Publié le 16 Juin, 2017

Portée : 1) Les infirmiers scolaires peuvent délivrer la pilule du lendemain en cas d’urgence, mais sans que cela soit à titre exceptionnel ou que la lycéenne demandant celle-ci ne soit en situation de détresse. Ces derniers doivent orienter les lycéens vers un centre de planification ou d’éducation familiale (article 10 modifiant l’article L 5134-1 du Code de la santé publique). Texte d’application : décret n° 2016-683 du 26 mai 2016.

2) La réalisation d’IVG instrumentales en centres de santé est possible dans le cadre d’un cahier des charges défini par la Haute Autorité de Santé (article 77 modifiant l’article L 6323-1 du Code de santé publique).

3) Le délai de réflexion d’une semaine imposé par la loi entre la première et la deuxième consultation (donnant lieu à la confirmation écrite de la volonté de la patiente) avant de procéder à une IVG est supprimé. Seul un délai de deux jours est maintenu entre l’entretien social (qui a lieu entre les deux consultations et qui est facultatif pour les patientes majeures) et la confirmation écrite (article 8 modifiant l’article L 2212-5 du Code de la santé publique).

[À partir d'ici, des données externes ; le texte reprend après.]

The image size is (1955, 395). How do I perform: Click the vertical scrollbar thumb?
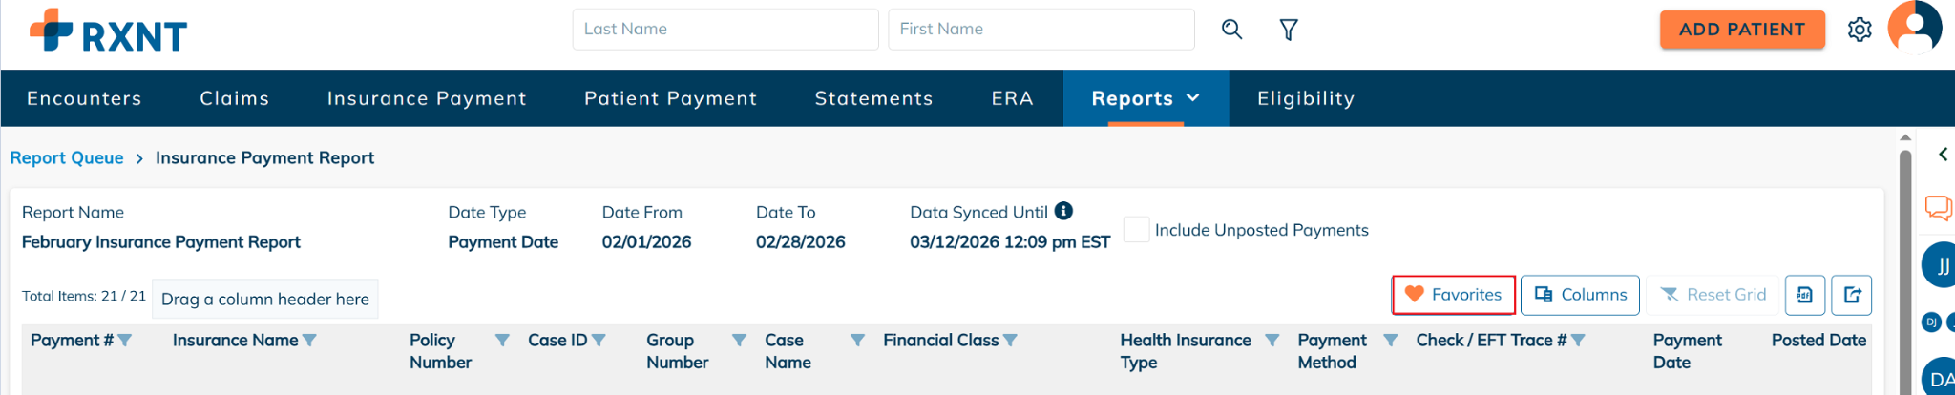(x=1905, y=267)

4) Les sages-femmes peuvent pratiquer des IVG médicamenteuses (article 127 modifiant l’article L 2212-2 du Code de la santé publique). Textes d’application : décret n° 2016-743 du 2 juin 2016 et arrêté du 8 août 2016.

5) Le ministre donne des instructions aux agences régionales de santé afin d’inclure des quotas d’IVG dans les contrats d’objectifs et de moyens qui les lient aux établissements (article 158 modifiant l’article L 1434-7 du Code de la santé publique). Texte d’application : circulaire n° DGOS/R3/DGS/SPI/2016/243 du 28 juillet 2016.

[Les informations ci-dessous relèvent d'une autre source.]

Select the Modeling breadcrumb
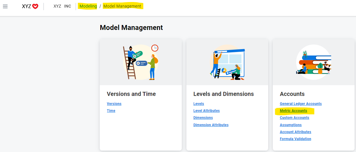 point(88,6)
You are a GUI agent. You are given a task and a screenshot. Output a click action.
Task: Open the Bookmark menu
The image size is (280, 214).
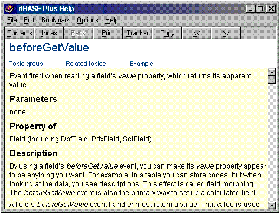[56, 20]
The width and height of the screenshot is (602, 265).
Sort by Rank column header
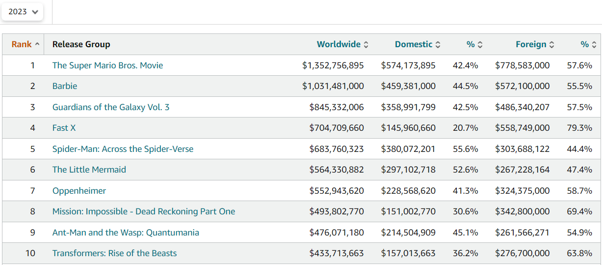tap(22, 44)
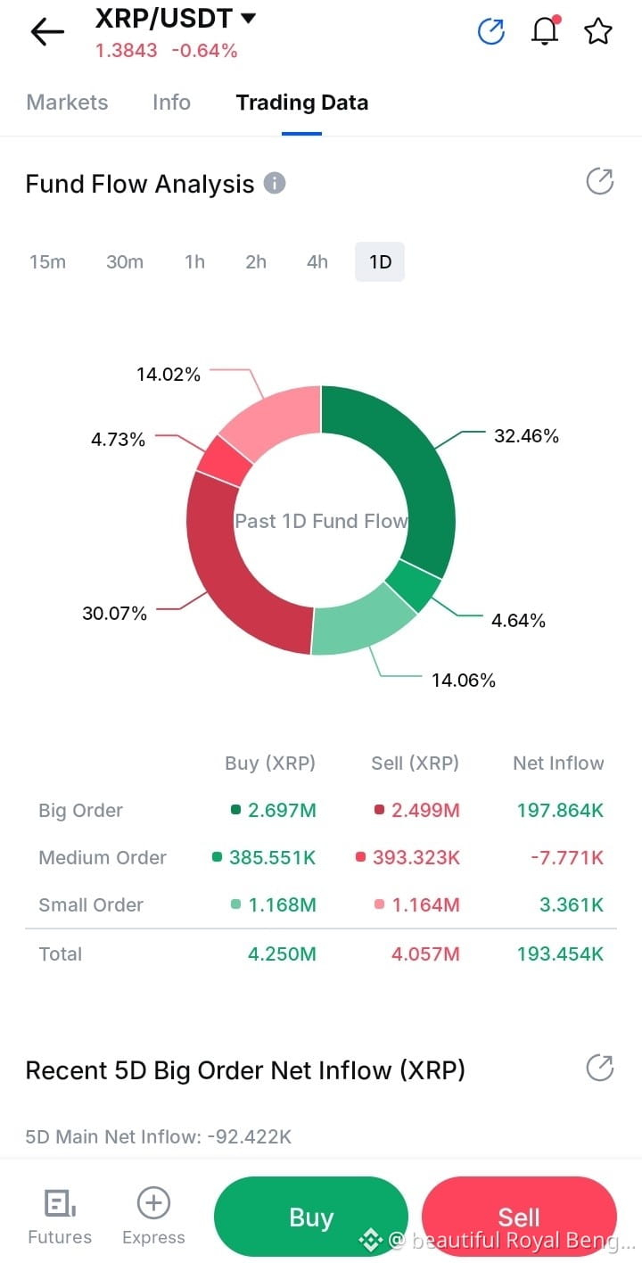
Task: Add XRP/USDT to favorites star
Action: coord(597,31)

Décision : Décision du Conseil constitutionnel n°2015-727 DC du 21 janvier 2016[1] : la Constitution n’exige pas l’existence d’un tel délai de réflexion et la mesure en cause « n’a pas rompu l’équilibre que le respect de la Constitution impose entre, d’une part, la sauvegarde de la dignité de la personne humaine contre toute forme de dégradation et, d’autre part, la liberté de la femme qui découle de l”article 2 de la Déclaration de 1789 » car la demande d’IVG et la confirmation écrite n’interviennent pas le même jour.